Americans Love to Give Gift Cards, But Hate to Get Them
Half of consumers plan to give a gift card this holiday season, but less than a third hope to receive them, according to a new survey.
Bankrate.com polled 1,000 adults about their holiday gift-giving habits, and found that a majority of respondents from all age groups will buy a gift card for a friend, family member or coworker this holiday season. Yet just 27% of those respondents prefer receiving gift cards over a tangible gift.
Younger millennials (age 18-25) view gift cards most unfavorably — 57% said they prefer tangible presents. Older baby boomers, 62-70 year olds, were the least likely to prefer an actual gift (44%).
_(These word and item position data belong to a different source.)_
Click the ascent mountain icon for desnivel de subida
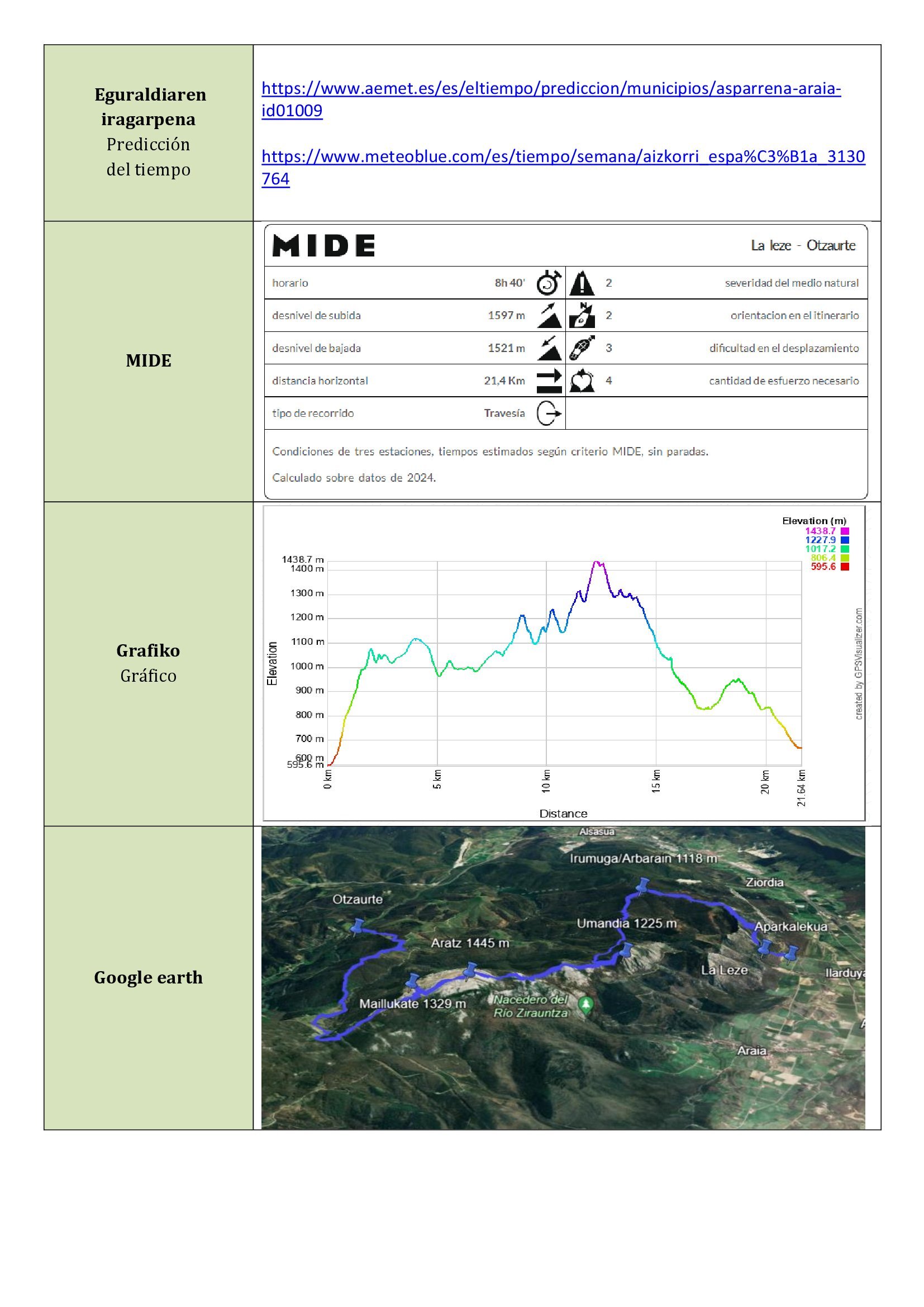Viewport: 924px width, 1307px height. [x=549, y=315]
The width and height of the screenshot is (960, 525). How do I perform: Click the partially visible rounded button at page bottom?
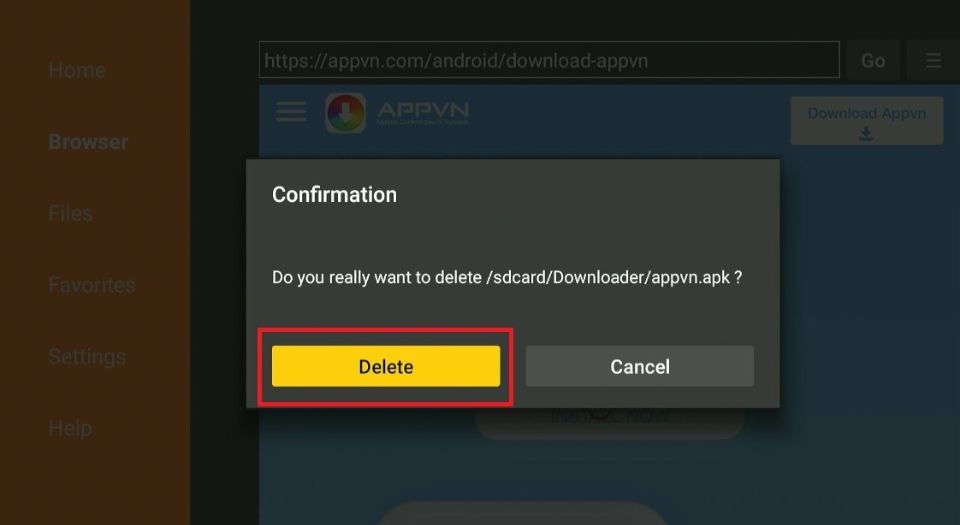tap(522, 514)
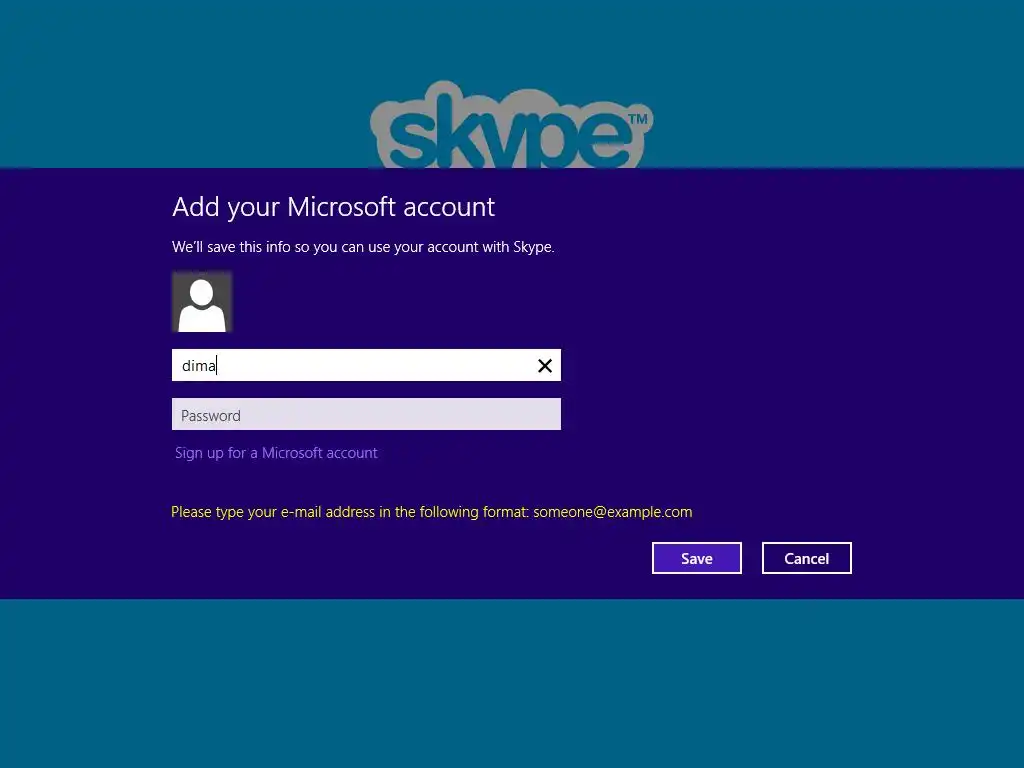The width and height of the screenshot is (1024, 768).
Task: Focus the email field containing "dima"
Action: (x=366, y=365)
That group, though, is less likely to give a gift card as a present — 49% of Americans ages 62 to 70 and 37% of those 71 and older say they plan to give a gift card to a loved on this holiday season.
Read More: Faceoff: Are Gift Cards the Ideal Present or a Crime Against Christmas?
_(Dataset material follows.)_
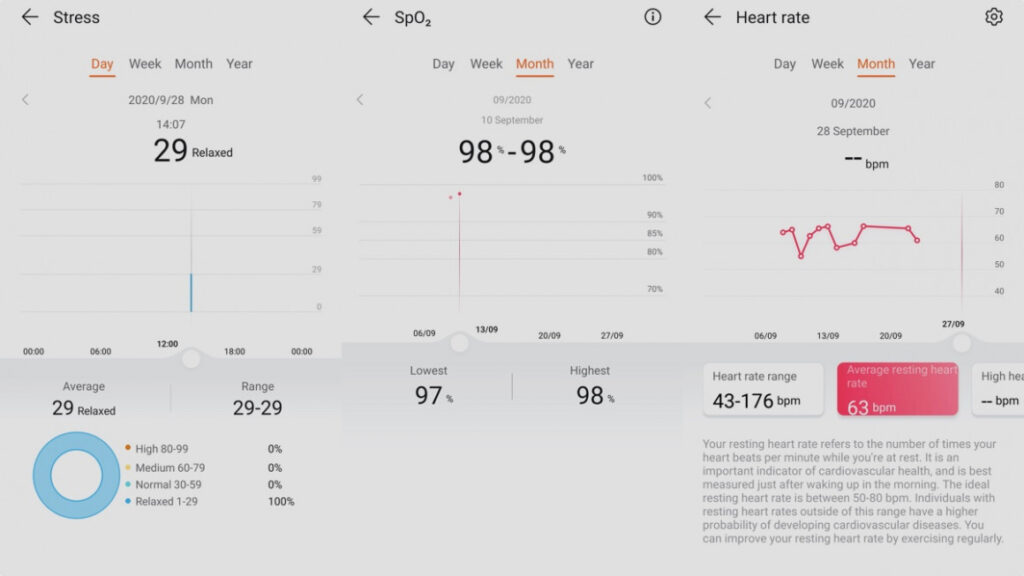Switch Stress view to Month
This screenshot has width=1024, height=576.
(193, 64)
It's a contentious topic to be sure — and one two Money writers debated in 2014, when 37% of consumers said they were hoping to get a gift card over the holidays. (In 2012, that statistic was a considerably higher 45%).
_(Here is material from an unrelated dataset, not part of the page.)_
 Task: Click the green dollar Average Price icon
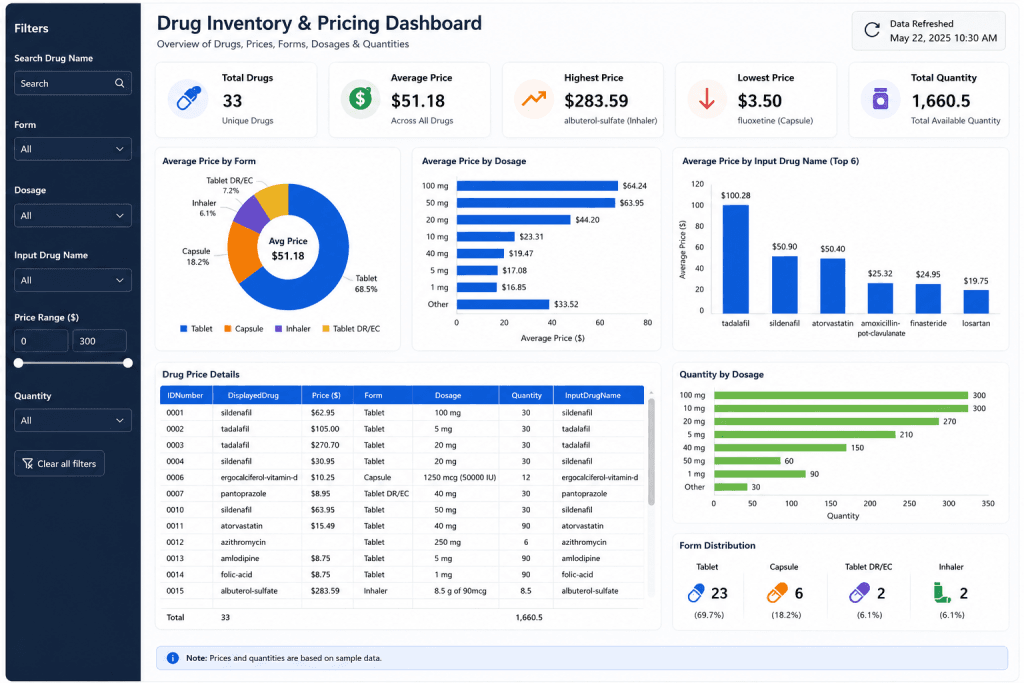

But not all gift cards are created equal, WalletHub notes. In a report released Thursday, the site ranked gift cards by popularity, average discount, average resale value, retailer appeal, and shipping fees. Target and Netflix gift cards came in first and second, respectively. Zara and Etsy got the poorest rankings.
Last year, gift cards were the most popular type of present for the ninth year in a row. Even more stunning? About $1 billion of the money on them went unused.